К сожалению, Ломоносов то и дело срывается с этой высоты, проявляя свои человеческие слабости — суетность, тщеславие, раздражительность. Он пишет в Париж Шувалову, прося того походатайствовать о своем принятии в Парижскую академию наук. (Зачем ему это надо было? Или он надеялся, что по этому поводу его снова осчастливят высочайшим визитом?) Он снова и снова осыпает проклятиями всех своих недругов, которых стало слишком уж много — от Тауберта и Теплова до Эпинуса и Румовского…
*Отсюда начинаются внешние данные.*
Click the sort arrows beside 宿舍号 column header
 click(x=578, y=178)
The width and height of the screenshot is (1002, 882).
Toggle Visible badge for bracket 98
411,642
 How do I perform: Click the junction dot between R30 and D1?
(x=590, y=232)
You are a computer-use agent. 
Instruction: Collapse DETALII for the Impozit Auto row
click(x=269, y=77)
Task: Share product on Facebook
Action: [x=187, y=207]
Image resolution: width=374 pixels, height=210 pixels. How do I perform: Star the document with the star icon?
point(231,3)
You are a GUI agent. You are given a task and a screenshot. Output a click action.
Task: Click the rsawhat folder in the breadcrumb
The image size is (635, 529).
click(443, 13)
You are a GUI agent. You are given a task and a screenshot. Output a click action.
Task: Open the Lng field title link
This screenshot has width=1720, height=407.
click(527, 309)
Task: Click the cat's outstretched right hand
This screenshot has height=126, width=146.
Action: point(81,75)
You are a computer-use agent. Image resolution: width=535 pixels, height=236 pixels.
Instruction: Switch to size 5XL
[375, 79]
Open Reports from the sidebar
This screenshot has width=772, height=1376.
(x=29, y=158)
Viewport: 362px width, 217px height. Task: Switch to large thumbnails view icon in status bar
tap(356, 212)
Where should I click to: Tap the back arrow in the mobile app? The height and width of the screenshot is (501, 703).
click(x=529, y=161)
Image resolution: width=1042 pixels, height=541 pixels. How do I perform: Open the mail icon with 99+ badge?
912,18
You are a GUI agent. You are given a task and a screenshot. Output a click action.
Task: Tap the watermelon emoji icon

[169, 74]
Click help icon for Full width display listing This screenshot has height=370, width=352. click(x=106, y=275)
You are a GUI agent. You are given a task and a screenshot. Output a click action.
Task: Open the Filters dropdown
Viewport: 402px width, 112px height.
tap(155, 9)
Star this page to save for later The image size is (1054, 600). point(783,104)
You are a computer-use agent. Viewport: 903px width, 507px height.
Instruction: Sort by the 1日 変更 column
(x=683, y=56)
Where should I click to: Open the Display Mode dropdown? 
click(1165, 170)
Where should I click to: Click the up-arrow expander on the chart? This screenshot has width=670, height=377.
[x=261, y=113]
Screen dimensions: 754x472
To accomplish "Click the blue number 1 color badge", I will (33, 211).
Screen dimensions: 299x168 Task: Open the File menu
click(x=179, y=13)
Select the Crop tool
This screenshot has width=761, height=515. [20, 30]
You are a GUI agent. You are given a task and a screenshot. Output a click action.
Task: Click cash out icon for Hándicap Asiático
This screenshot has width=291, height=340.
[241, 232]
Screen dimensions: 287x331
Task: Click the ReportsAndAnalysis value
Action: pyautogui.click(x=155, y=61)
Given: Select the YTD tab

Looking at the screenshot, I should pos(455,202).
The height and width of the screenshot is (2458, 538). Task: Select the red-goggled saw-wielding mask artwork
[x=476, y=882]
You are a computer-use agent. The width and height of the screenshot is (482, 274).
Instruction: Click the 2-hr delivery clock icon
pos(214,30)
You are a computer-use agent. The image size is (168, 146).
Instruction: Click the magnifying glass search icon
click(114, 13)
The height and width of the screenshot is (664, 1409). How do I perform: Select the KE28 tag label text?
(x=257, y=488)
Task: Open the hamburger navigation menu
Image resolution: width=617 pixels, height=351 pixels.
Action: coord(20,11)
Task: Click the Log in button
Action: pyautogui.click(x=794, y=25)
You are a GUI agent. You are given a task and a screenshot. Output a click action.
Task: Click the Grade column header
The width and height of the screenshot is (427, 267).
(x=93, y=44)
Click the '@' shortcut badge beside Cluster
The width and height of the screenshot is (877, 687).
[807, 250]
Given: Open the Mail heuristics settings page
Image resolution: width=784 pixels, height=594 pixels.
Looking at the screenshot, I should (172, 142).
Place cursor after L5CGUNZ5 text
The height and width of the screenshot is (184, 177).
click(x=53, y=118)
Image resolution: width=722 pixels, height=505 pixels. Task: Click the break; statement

Отношения Ломоносова и Румовского, давно испорченные, в последние годы еще обострились. Поводов было много. Молодой астроном пользовался покровительством Тауберта, дружил со Шлёцером (с которым вместе преподавал в «Академии 10-й линии»). Когда-то признавший свои наблюдения в Селенгинске неудачными, он теперь утверждал, что видел захождение Венеры на диск Солнца и, в частности, наблюдал тот оптический эффект, из которого Ломоносов сделал далеко идущие выводы. Вместе с Эпинусом он нападал на «ночезрительную трубу». Он отказался читать лекции штурманам-чичаговцам из-за их недостаточной подготовки. Наконец, он резко раскритиковал ломоносовский план топографических экспедиций, причем позволил себе личный выпад: «В других Академиях предлагающие подобные предприятия сами оных не только отправлять не отрекаются, но и примером своим поощряют трудов своих самопроизвольных сообщников». С учетом состояния здоровья Ломоносова в 1760-е годы (которое всем было хорошо известно) этот пассаж нельзя не признать бестактным. Михайло Васильевич был слишком властен, самолюбив и влиятелен, чтобы сносить подобную дерзость — даже со стороны очень способного ученого (и к тому же «природного россиянина»).
В конце 1764 года Миллер в письме Эйлеру пожаловался на то, что Ломоносов тиранит Румовского (немедленно по завершении шлёцеровской эпопеи Ломоносов и Миллер снова стали врагами). Эйлер ответил: «Я самым лучшим образом г. Румовского рекомендовал г. канцлеру. Положение его действительно заслуживает сожаления, поскольку против него так сильно восстает г. советник Ломоносов. Конечно, у г. Румовского ум, приносящий много чести русскому народу, и было бы в высшей степени непростительно, если бы его стали утеснять собственные единоземцы». Миллер зачитал это письмо 21 февраля на Академическом собрании — в отсутствие Ломоносова, хотя письмо было частным и для публичного чтения едва ли предназначалось. Доброхоты, естественно, сделали для Ломоносова список. Ломоносов с Эйлером не переписывался больше десяти лет, но привык считать великого математика своим другом и союзником. То, что Эйлер публично выступил против него в защиту их общего ученика, было воспринято им с болезненной остротой. Ломоносов начал набрасывать письмо Эйлеру; можно лишь порадоваться, что этот текст не был отделан и отправлен адресату. «В высшей степени удивился я тому, что ваше высокородие, великий ученый и человек уже пожилой, а сверх того еще и великий мастер счета, так сильно просчитались в последнем своем вычислении. <…> Вы достаточно хорошо знали, каким плутом был в отношении ученых Шумахер, и знали, что его ученик, зять и преемник еще хуже его; что Миллер — невежда и самыми первыми профессорами прозван бичом профессоров; что он сущий Маккиавель и возмутитель мира в Академии, каким был и всегда. И при том вы не сумели разобраться в лживых инсинуациях, касающихся Таубертовой комнатной собачки, Румовского. Тауберт, как только увидит на улице собаку, которая лает на меня, тотчас готов эту бестию повесить на шею и целовать под хвост. И проделывает это до тех пор, пока не минует надобность в ее лае; тогда он швыряет ее в грязь и натравливает на нее других собак…» Дальше Ломоносов, великий ритор, мастер композиции, начинает совсем уж сбиваться с мысли, вспоминая какие-то незапамятной давности истории (с Бургаве, с «жалким Сальховым» и т. д.). Ему было очень плохо. Против него были время и природа — а он пытался уверить себя, что все зло в его жизни от Тауберта и Миллера.